What is required:
What is needed is an exact copy of every line from the one containing "Task: Tap the Goal Weight 217.3 lbs value" through the end of the entries; please set it down without any pictures.

Collected data:
--- START ---

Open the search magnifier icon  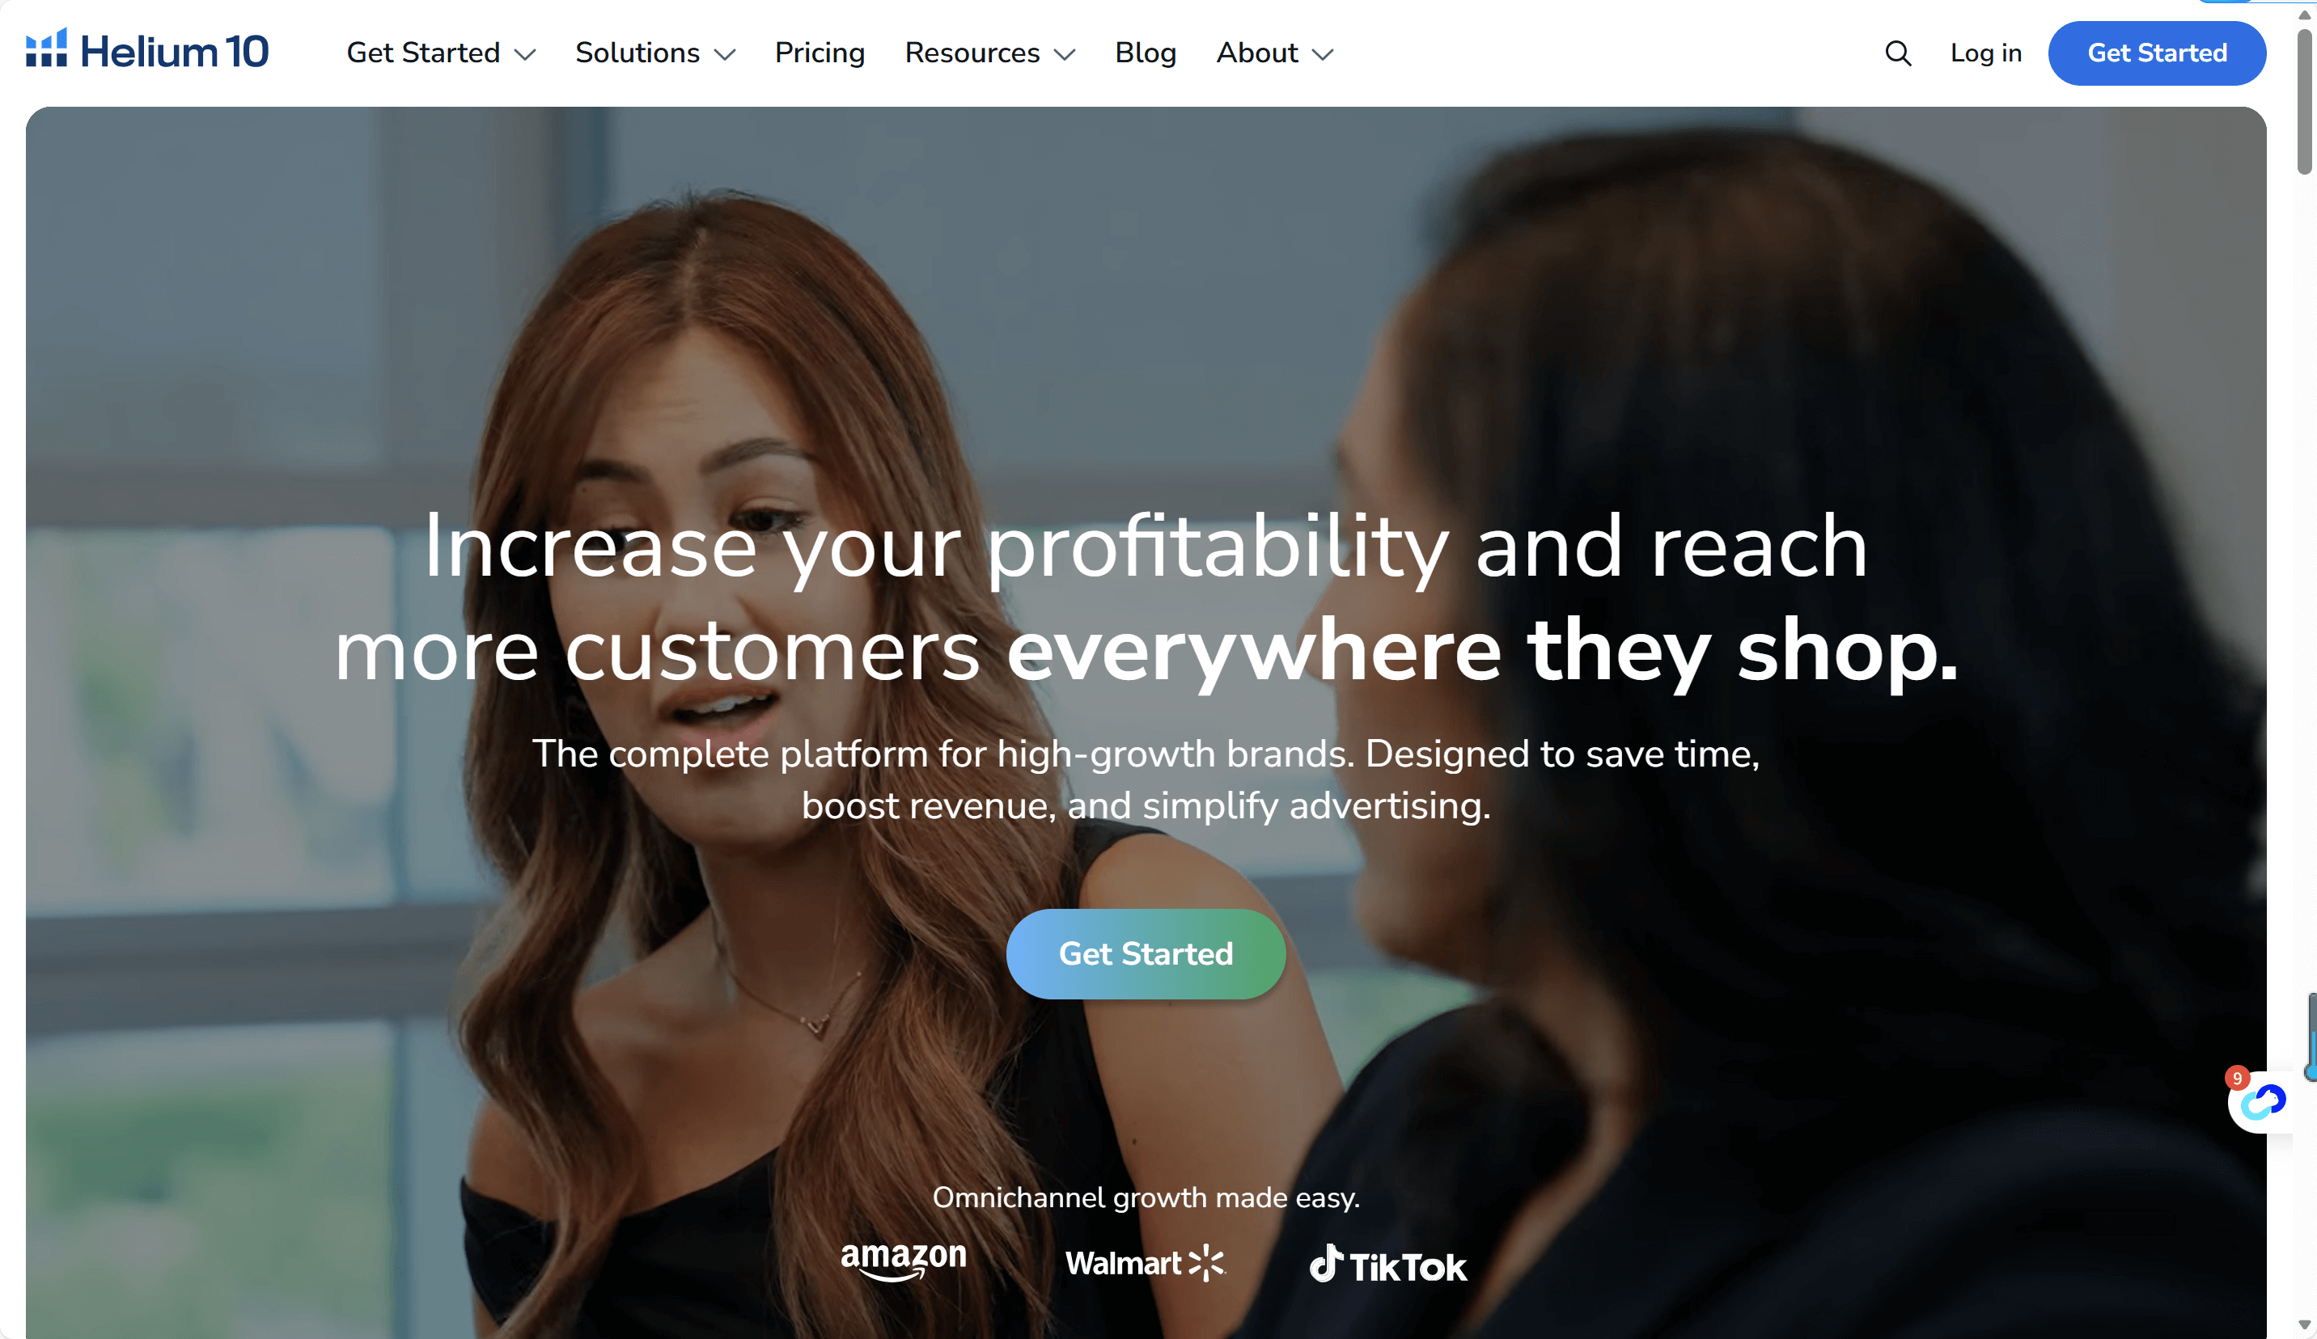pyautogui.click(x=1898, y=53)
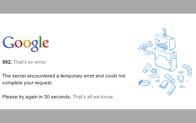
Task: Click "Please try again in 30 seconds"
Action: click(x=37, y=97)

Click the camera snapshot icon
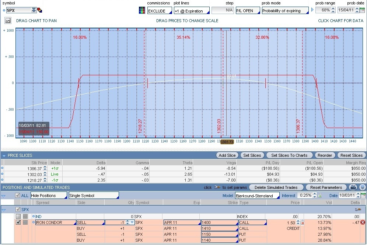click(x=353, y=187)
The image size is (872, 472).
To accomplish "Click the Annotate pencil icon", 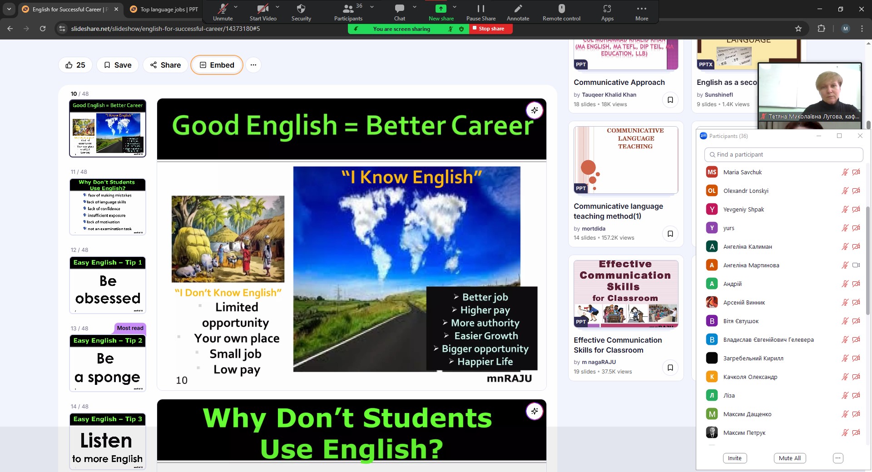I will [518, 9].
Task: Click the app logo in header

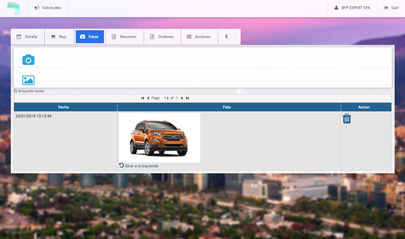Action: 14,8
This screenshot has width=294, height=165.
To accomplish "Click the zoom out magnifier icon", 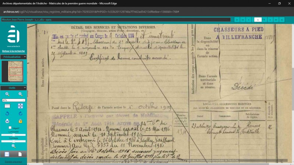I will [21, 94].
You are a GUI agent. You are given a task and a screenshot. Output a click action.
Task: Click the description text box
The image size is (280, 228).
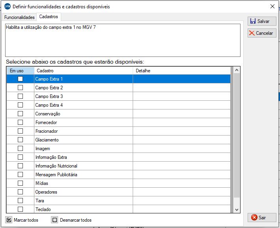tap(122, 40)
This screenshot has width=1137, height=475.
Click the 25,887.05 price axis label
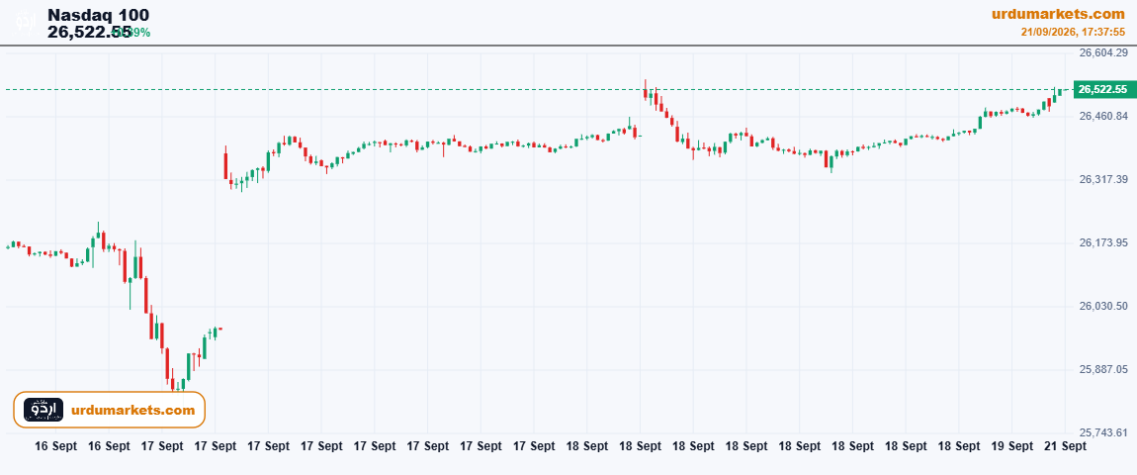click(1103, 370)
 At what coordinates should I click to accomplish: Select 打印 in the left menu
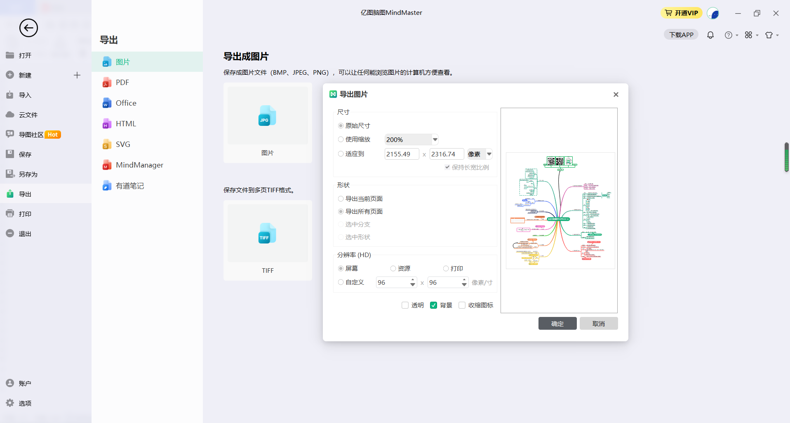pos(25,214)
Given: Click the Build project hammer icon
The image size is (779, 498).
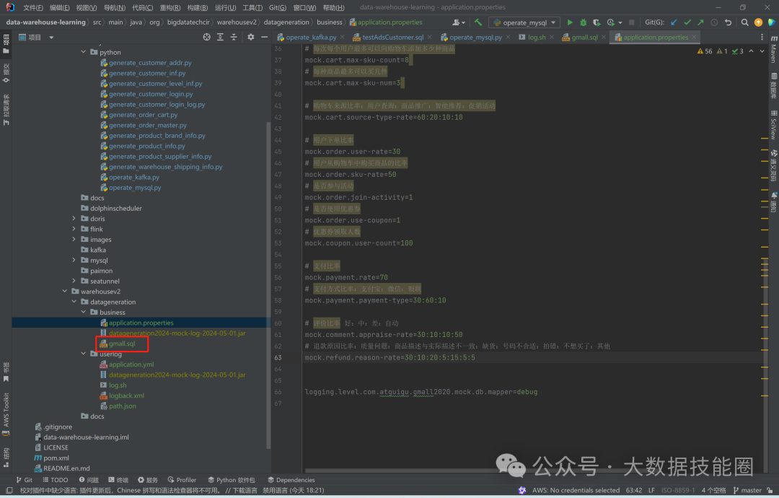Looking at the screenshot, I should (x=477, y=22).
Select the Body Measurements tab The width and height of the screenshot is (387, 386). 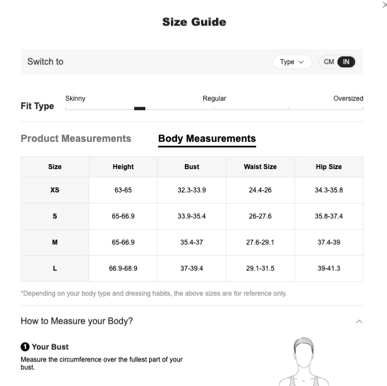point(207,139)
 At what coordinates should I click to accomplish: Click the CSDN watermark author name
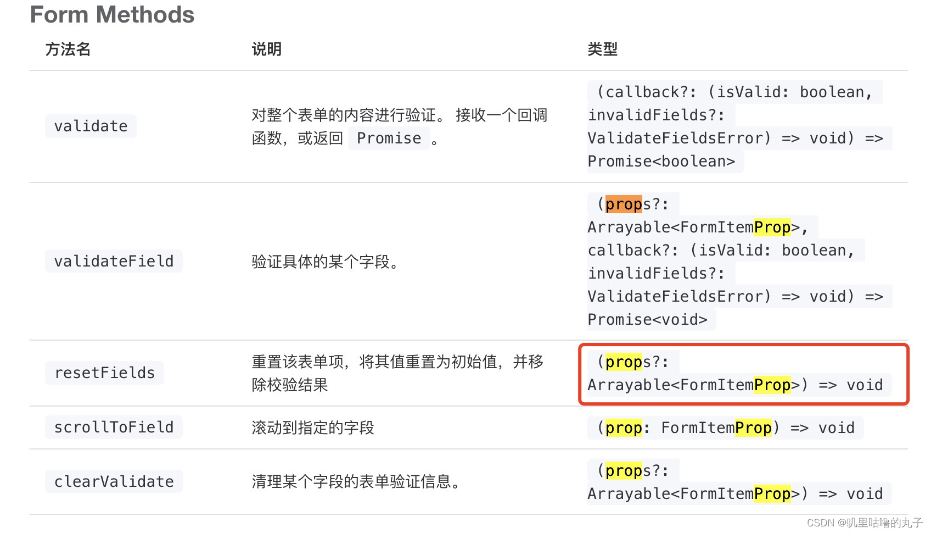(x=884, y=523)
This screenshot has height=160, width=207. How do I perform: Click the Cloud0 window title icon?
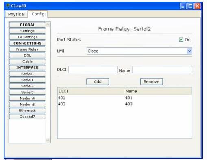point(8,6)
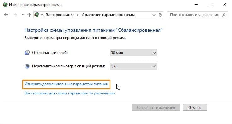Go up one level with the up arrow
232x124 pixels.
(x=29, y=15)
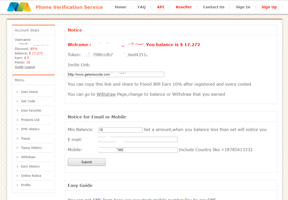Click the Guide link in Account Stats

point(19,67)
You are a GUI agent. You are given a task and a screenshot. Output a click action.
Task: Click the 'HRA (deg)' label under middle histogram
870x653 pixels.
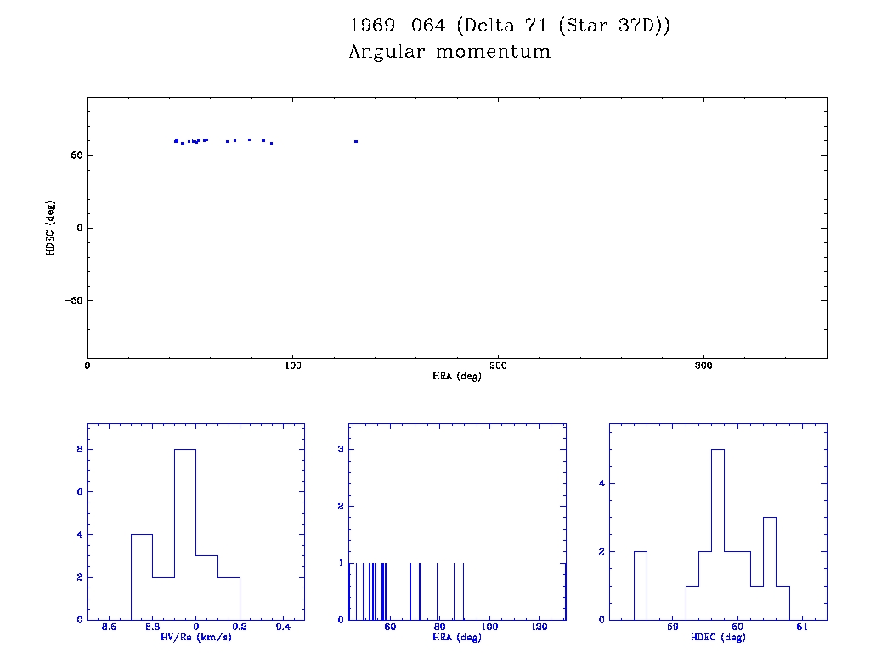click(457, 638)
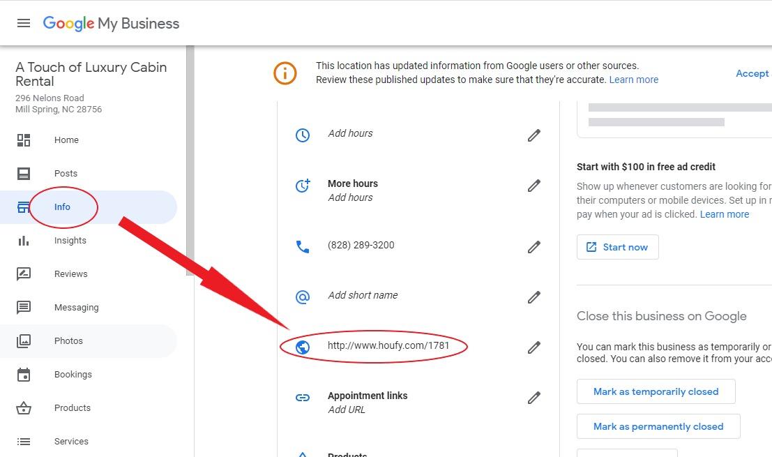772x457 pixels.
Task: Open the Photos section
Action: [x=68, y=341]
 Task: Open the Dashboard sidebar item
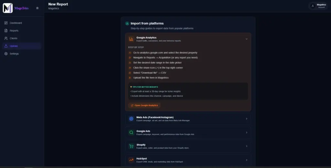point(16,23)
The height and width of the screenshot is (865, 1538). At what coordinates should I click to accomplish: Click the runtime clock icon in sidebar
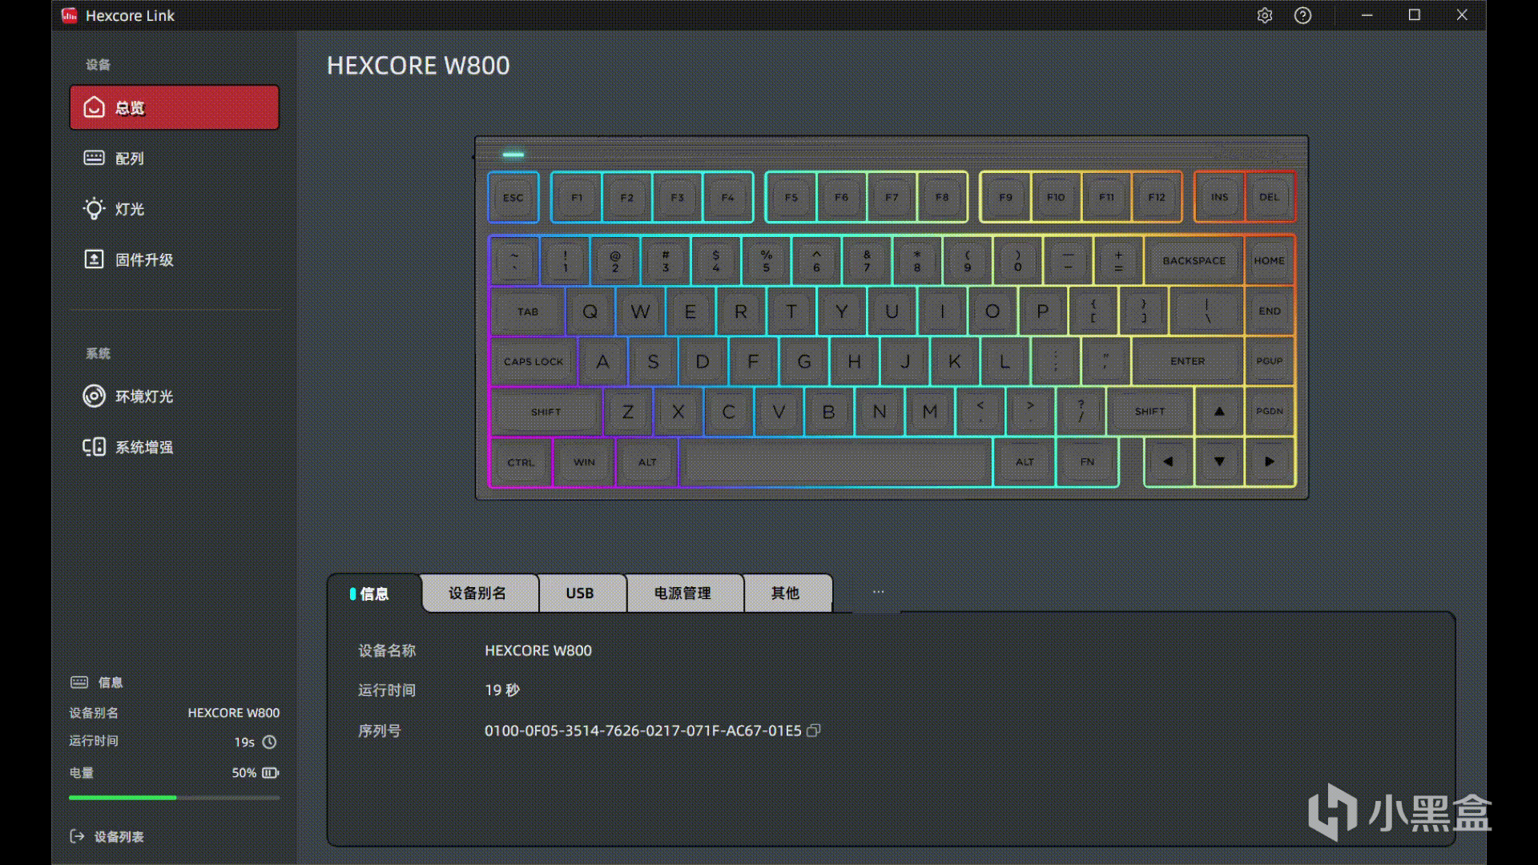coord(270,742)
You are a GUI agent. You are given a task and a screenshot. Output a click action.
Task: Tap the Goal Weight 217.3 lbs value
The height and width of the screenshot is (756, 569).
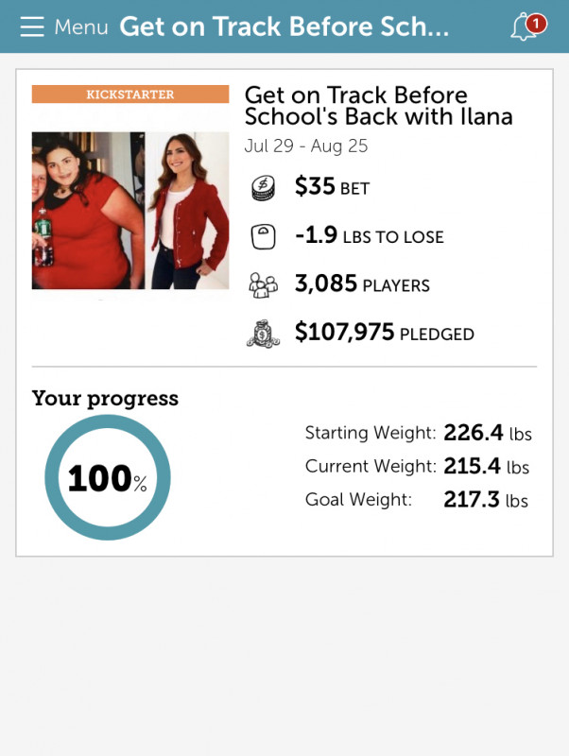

--- END ---

Task result:
Task: Tap the Goal Weight 217.3 lbs value
The height and width of the screenshot is (756, 569).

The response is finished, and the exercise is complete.